Por outro lado, quem imagina que a fiscalização dos órgãos de controle impede totalmente a produção caseira de artigos típicos da região se engana. Segundo o coordenador de Fiscalização de Alimentos e Produtos da Vigilância Sanitária de Blumenau, Paulo Sérgio Mülhmann, as pessoas não estão proibidas de fazer queijos, geleias e iguarias tradicionais em casa. O que não é permitido é a comercialização desses
produtos:
— Muitas vezes as pessoas veem a Vigilância Sanitária como a vilã, mas na verdade estamos precavendo que o pior ocorra, evitando contaminações em massa, por exemplo — pondera Mühlmann.
Para a Vigilância, o problema é a manipulação dos alimentos
Presente na cultura da região, em festas típicas, aniversários e em encontros de família, o queijo cozido é presença quase obrigatória na mesa dos moradores do Vale do Itajaí. A engenheira agrônoma da Empresa de Pesquisa Agropecuária e Extensão Rural de Santa Catarina (Epagri) em Pomerode, Eneide Barth, conta que apesar da venda do item produzido com leite pasteurizado ser possível, já que possui registro em um órgão de inspeção sanitária oficial, muitos produtores aguardam a regularização da venda do produto feito de leite cru.
– Acredito que aos poucos a fiscalização possa ser mais flexível com os pequenos produtores. Afinal as pessoas estão em busca da regularização e querem manter a tradição – reforça.
Segundo a gerente do Serviço de Inspeção Municipal da Diretoria de Desenvolvimento Rural da Secretaria Municipal de Desenvolvimento Econômico (Sedec) da prefeitura de Blumenau, Cristina Odebrecht, o maior problema na produção de artigos de origem animal registrados na cidade está na manipulação da matéria-prima. Por isso, ela destaca a importância desta averiguação e acompanhamento constante:
— O maior problema que enfrentamos é com a manipulação do produto em si, que é a etapa onde há o maior risco de contaminações, e é onde os controles têm que ser mais rígidos — destaca.

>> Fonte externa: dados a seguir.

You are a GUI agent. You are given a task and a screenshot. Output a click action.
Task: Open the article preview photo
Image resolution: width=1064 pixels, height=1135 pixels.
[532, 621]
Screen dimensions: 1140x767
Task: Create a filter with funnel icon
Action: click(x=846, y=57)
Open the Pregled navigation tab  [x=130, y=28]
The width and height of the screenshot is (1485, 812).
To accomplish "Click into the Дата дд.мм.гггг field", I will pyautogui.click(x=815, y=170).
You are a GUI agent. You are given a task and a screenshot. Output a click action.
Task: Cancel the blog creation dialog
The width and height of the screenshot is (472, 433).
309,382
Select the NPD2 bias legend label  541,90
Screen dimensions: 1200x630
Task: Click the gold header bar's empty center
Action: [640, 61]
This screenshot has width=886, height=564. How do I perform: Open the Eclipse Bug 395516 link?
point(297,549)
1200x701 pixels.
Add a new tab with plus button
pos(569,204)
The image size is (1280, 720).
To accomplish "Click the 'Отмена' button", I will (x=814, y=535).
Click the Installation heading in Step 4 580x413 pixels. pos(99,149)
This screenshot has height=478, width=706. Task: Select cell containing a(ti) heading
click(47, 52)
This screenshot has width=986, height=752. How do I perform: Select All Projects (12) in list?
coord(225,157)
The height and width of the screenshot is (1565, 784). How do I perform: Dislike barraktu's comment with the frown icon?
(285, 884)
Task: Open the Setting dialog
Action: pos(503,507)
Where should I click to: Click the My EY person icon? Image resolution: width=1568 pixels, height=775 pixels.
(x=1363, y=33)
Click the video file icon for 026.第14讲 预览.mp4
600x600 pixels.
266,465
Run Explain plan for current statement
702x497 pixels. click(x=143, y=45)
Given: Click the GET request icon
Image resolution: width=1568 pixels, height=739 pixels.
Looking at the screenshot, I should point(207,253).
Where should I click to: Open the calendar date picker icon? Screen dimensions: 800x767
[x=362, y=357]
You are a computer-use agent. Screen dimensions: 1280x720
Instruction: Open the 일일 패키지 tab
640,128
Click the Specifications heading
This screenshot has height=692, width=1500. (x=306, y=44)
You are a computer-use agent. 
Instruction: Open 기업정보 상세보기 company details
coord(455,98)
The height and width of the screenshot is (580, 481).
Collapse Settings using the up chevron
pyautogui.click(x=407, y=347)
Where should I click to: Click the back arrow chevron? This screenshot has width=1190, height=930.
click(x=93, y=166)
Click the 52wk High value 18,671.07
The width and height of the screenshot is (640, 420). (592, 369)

Cervejas caseiras estão fora de festival desde 2013
Em 2013, os produtores caseiros de cerveja ficaram de fora do Festival Brasileiro da Cerveja em Blumenau por conta do impedimento da venda do produto. O Ministério da Agricultura, Pecuária e Abastecimento (Mapa) impediu a presença da bebida feita em casa porque não havia regulamentação para a atividade. Um projeto de lei que ainda tramita no Congresso busca justamente essa regularização.
A decisão do Mapa deixou de fora inúmeras e inusitadas combinações da bebida, mas não afetou a qualidade do evento, avalia o secretário de Turismo de Blumenau e atual presidente da comissão organizadora do festival, Ricardo Stodieck. Caso a produção caseira seja regulamentada, ele garante que o festival estará de portas abertas para recebê-la novamente.
— Serão muito bem-vindas. Todo conglomerado econômico um dia começou pequeno, por isso o incentivo vale a pena — avalia Stodieck.